◆ **DATASET EXTRACT**
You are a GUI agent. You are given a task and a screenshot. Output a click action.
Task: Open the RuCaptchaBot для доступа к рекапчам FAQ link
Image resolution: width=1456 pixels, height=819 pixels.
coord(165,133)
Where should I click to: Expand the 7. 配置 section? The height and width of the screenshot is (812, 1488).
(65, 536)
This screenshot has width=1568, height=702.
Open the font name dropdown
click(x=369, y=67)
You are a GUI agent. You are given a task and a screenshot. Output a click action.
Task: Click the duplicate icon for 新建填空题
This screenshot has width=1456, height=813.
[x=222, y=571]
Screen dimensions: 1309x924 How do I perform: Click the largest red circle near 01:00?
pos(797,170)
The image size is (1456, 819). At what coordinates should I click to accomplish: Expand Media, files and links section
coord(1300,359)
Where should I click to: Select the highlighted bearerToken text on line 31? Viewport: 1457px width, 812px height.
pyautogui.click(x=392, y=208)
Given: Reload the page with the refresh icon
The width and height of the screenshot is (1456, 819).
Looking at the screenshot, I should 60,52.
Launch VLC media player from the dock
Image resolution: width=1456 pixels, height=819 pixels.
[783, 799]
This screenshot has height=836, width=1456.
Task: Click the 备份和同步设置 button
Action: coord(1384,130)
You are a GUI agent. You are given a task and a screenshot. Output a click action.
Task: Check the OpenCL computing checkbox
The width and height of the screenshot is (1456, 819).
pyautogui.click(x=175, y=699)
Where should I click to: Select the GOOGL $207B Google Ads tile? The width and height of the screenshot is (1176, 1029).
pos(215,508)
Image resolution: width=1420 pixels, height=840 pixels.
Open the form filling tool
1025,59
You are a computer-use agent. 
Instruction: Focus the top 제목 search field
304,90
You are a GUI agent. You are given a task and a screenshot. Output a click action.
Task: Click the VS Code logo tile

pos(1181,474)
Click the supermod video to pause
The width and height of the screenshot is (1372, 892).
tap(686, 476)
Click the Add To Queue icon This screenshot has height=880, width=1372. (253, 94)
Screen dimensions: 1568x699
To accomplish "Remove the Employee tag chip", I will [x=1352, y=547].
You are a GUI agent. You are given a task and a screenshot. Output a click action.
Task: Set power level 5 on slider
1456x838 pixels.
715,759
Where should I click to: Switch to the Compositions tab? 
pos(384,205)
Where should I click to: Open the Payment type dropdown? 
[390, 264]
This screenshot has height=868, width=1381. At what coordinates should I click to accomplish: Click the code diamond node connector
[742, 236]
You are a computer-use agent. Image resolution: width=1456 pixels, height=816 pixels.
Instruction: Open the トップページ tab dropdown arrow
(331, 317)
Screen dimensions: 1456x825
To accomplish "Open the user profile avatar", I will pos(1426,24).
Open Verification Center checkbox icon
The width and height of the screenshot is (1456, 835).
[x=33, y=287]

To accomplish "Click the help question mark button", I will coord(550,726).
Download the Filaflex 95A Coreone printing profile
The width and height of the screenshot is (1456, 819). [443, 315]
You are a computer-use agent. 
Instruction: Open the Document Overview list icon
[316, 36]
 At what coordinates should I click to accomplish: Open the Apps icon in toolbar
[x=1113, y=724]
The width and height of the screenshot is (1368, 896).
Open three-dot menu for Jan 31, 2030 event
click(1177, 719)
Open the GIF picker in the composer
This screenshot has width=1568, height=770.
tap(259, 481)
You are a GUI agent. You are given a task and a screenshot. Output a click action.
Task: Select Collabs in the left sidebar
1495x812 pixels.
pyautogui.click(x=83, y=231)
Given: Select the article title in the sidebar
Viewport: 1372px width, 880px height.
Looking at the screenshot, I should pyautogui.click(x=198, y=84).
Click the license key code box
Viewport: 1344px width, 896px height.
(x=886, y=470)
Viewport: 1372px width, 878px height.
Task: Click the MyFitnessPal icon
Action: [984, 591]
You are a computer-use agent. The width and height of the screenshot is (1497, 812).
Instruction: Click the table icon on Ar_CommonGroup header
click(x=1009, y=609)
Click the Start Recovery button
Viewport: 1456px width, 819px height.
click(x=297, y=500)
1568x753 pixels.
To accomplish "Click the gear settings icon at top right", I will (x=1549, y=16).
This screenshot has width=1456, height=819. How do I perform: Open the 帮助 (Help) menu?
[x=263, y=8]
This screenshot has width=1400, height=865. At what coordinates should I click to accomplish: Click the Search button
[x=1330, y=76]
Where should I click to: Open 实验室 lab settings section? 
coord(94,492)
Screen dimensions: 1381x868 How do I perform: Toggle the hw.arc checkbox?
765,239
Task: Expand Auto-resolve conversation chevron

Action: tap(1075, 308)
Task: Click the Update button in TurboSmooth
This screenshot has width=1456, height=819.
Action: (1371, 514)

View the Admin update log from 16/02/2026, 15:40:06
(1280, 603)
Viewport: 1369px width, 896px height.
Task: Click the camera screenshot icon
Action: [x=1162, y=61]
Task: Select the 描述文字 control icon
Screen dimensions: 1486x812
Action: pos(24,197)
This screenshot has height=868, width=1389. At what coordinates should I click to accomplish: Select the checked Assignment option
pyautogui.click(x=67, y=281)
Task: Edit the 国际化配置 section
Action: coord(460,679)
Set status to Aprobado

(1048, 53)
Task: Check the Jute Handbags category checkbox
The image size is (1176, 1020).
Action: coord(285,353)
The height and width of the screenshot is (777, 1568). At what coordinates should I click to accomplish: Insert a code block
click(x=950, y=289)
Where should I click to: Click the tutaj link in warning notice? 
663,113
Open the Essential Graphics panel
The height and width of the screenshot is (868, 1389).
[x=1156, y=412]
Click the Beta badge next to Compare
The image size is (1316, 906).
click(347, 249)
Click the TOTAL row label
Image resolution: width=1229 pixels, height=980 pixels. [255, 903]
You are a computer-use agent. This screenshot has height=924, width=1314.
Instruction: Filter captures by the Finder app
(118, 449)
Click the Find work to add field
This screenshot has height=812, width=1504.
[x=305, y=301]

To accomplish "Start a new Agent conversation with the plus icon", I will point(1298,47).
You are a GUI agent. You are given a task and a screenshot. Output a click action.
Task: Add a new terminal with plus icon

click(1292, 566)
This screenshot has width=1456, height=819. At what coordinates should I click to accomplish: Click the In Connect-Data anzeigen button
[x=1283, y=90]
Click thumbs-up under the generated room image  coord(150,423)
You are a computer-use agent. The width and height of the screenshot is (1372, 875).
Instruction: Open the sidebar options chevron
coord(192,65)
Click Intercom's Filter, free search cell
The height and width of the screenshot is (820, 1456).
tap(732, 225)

◆ **PROBLEM TO SOLVE**
Retype the entries precisely as they stand.

◆ **RESULT OF THE EXERCISE**
You are a GUI agent. You are given a task and a screenshot. Output a click action.
Task: Open the RuCaptchaBot для доступа к рекапчам FAQ link
Image resolution: width=1456 pixels, height=819 pixels.
coord(165,133)
Where should I click to: Expand the 7. 配置 section? The height and width of the screenshot is (812, 1488).
(65, 536)
This screenshot has width=1568, height=702.
Open the font name dropdown
click(x=369, y=67)
You are a GUI agent. You are given a task and a screenshot. Output a click action.
Task: Click the duplicate icon for 新建填空题
This screenshot has width=1456, height=813.
[x=222, y=571]
Screen dimensions: 1309x924 How do I perform: Click the largest red circle near 01:00?
pos(797,170)
The image size is (1456, 819). At what coordinates should I click to accomplish: Expand Media, files and links section
coord(1300,359)
Where should I click to: Select the highlighted bearerToken text on line 31? Viewport: 1457px width, 812px height.
pyautogui.click(x=392, y=208)
Given: Reload the page with the refresh icon
The width and height of the screenshot is (1456, 819).
Looking at the screenshot, I should 60,52.
Launch VLC media player from the dock
Image resolution: width=1456 pixels, height=819 pixels.
[783, 799]
This screenshot has height=836, width=1456.
Task: Click the 备份和同步设置 button
Action: coord(1384,130)
You are a GUI agent. You are given a task and a screenshot. Output a click action.
Task: Check the OpenCL computing checkbox
The width and height of the screenshot is (1456, 819).
pyautogui.click(x=175, y=699)
Where should I click to: Select the GOOGL $207B Google Ads tile? The width and height of the screenshot is (1176, 1029).
pos(215,508)
Image resolution: width=1420 pixels, height=840 pixels.
Open the form filling tool
1025,59
You are a computer-use agent. 
Instruction: Focus the top 제목 search field
304,90
You are a GUI agent. You are given a task and a screenshot. Output a click action.
Task: Click the VS Code logo tile

pos(1181,474)
Click the supermod video to pause
The width and height of the screenshot is (1372, 892).
tap(686, 476)
Click the Add To Queue icon This screenshot has height=880, width=1372. (253, 94)
Screen dimensions: 1568x699
To accomplish "Remove the Employee tag chip", I will [x=1352, y=547].
You are a GUI agent. You are given a task and a screenshot. Output a click action.
Task: Set power level 5 on slider
1456x838 pixels.
715,759
Where should I click to: Switch to the Compositions tab? 
pos(384,205)
Where should I click to: Open the Payment type dropdown? 
[390, 264]
This screenshot has height=868, width=1381. At what coordinates should I click to accomplish: Click the code diamond node connector
[742, 236]
You are a computer-use agent. Image resolution: width=1456 pixels, height=816 pixels.
Instruction: Open the トップページ tab dropdown arrow
(331, 317)
Screen dimensions: 1456x825
To accomplish "Open the user profile avatar", I will pos(1426,24).
Open Verification Center checkbox icon
The width and height of the screenshot is (1456, 835).
[x=33, y=287]

To accomplish "Click the help question mark button", I will coord(550,726).
Download the Filaflex 95A Coreone printing profile
The width and height of the screenshot is (1456, 819). [443, 315]
You are a computer-use agent. 
Instruction: Open the Document Overview list icon
[316, 36]
 At what coordinates should I click to accomplish: Open the Apps icon in toolbar
[x=1113, y=724]
The width and height of the screenshot is (1368, 896).
Open three-dot menu for Jan 31, 2030 event
click(1177, 719)
Open the GIF picker in the composer
This screenshot has width=1568, height=770.
tap(259, 481)
You are a GUI agent. You are given a task and a screenshot. Output a click action.
Task: Select Collabs in the left sidebar
1495x812 pixels.
pyautogui.click(x=83, y=231)
Given: Select the article title in the sidebar
Viewport: 1372px width, 880px height.
Looking at the screenshot, I should pyautogui.click(x=198, y=84).
Click the license key code box
Viewport: 1344px width, 896px height.
(x=886, y=470)
Viewport: 1372px width, 878px height.
Task: Click the MyFitnessPal icon
Action: [984, 591]
You are a computer-use agent. The width and height of the screenshot is (1497, 812).
Instruction: Click the table icon on Ar_CommonGroup header
click(x=1009, y=609)
Click the Start Recovery button
Viewport: 1456px width, 819px height.
click(x=297, y=500)
1568x753 pixels.
To accomplish "Click the gear settings icon at top right", I will (x=1549, y=16).
This screenshot has width=1456, height=819. How do I perform: Open the 帮助 (Help) menu?
[x=263, y=8]
This screenshot has width=1400, height=865. At what coordinates should I click to accomplish: Click the Search button
[x=1330, y=76]
Where should I click to: Open 实验室 lab settings section? 
coord(94,492)
Screen dimensions: 1381x868 How do I perform: Toggle the hw.arc checkbox?
765,239
Task: Expand Auto-resolve conversation chevron

Action: tap(1075, 308)
Task: Click the Update button in TurboSmooth
This screenshot has width=1456, height=819.
Action: (1371, 514)

View the Admin update log from 16/02/2026, 15:40:06
(1280, 603)
Viewport: 1369px width, 896px height.
Task: Click the camera screenshot icon
Action: [x=1162, y=61]
Task: Select the 描述文字 control icon
Screen dimensions: 1486x812
Action: pos(24,197)
This screenshot has height=868, width=1389. At what coordinates should I click to accomplish: Select the checked Assignment option
pyautogui.click(x=67, y=281)
Task: Edit the 国际化配置 section
Action: coord(460,679)
Set status to Aprobado

(1048, 53)
Task: Check the Jute Handbags category checkbox
The image size is (1176, 1020).
Action: coord(285,353)
The height and width of the screenshot is (777, 1568). At what coordinates should I click to accomplish: Insert a code block
click(x=950, y=289)
Where should I click to: Click the tutaj link in warning notice? 
663,113
Open the Essential Graphics panel
The height and width of the screenshot is (868, 1389).
[x=1156, y=412]
Click the Beta badge next to Compare
The image size is (1316, 906).
click(347, 249)
Click the TOTAL row label
Image resolution: width=1229 pixels, height=980 pixels. [255, 903]
You are a computer-use agent. This screenshot has height=924, width=1314.
Instruction: Filter captures by the Finder app
(118, 449)
Click the Find work to add field
This screenshot has height=812, width=1504.
[x=305, y=301]

To accomplish "Start a new Agent conversation with the plus icon", I will point(1298,47).
You are a GUI agent. You are given a task and a screenshot. Output a click action.
Task: Add a new terminal with plus icon

click(1292, 566)
This screenshot has width=1456, height=819. At what coordinates should I click to accomplish: Click the In Connect-Data anzeigen button
[x=1283, y=90]
Click thumbs-up under the generated room image  coord(150,423)
You are a computer-use agent. The width and height of the screenshot is (1372, 875).
Instruction: Open the sidebar options chevron
coord(192,65)
Click Intercom's Filter, free search cell
The height and width of the screenshot is (820, 1456).
tap(732, 225)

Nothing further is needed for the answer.